Ahead of Sullivan's trip -- the first by a US national security advisor to China since 2016 -- an American official said he would discuss the South China Sea with counterparts in Beijing, including foreign minister Wang.
She did not indicate that the United States expected breakthroughs on the trip.
"We are committed to making the investments, strengthening our alliances, and taking the common steps on tech and national security that we need to take," the official said, referring to sweeping restrictions on US technology transfers to China imposed under President Joe Biden.
"We are committed to managing this competition responsibly... and preventing it from veering into conflict," she added, speaking on condition of anonymity.
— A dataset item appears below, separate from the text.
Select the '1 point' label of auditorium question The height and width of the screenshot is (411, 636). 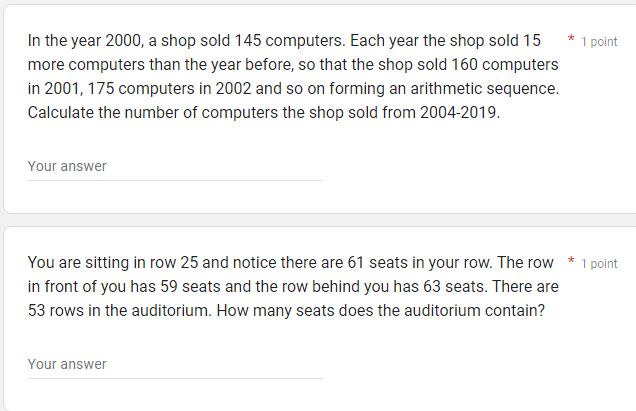(599, 263)

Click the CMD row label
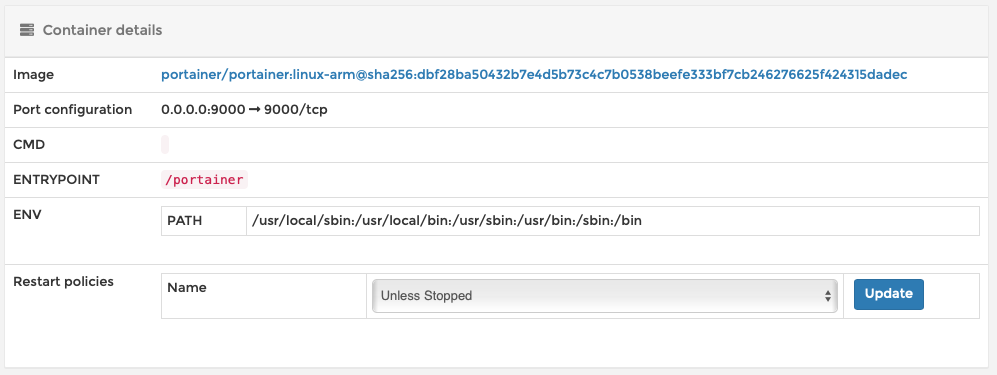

She said the US would press China on its mounting "military, diplomatic and economic pressure" on Taiwan, the self-ruling democracy that Beijing considers its territory and has not ruled out reunifying through force.
China has kept up its sabre-rattling since the inauguration this year of President Lai Ching-te, whose party emphasises Taiwan's separate identity.
"These activities are destabilising, risk escalation, and we're going to continue to urge Beijing to engage in meaningful dialogue with Taipei," she said.
And he will reiterate US concerns about China's support for Russia in its major expansion of its defence industry since the Ukraine invasion.
Beijing counters that, unlike the United States, it does not directly give weapons to either side.
China has historically been eager to work with US national security advisors, seeing them as decision-makers close to the president who can negotiate away from the media spotlight that comes with the secretary of state or top leadership.
The modern US-China relationship was launched when Henry Kissinger, then national security advisor to Richard Nixon, secretly visited Beijing in 1971 to lay the groundwork for the normalisation of relations with the communist state.
Sullivan and Wang have met four times over the last year and a half -- once in Washington and the other times in Vienna, Malta and Bangkok -- as well as alongside Biden and President Xi Jinping at their November summit in California.
The meetings between Wang and Sullivan were sometimes announced only after they concluded and the two had spent long hours together behind closed doors.
Sullivan's visit comes months ahead of US elections in November.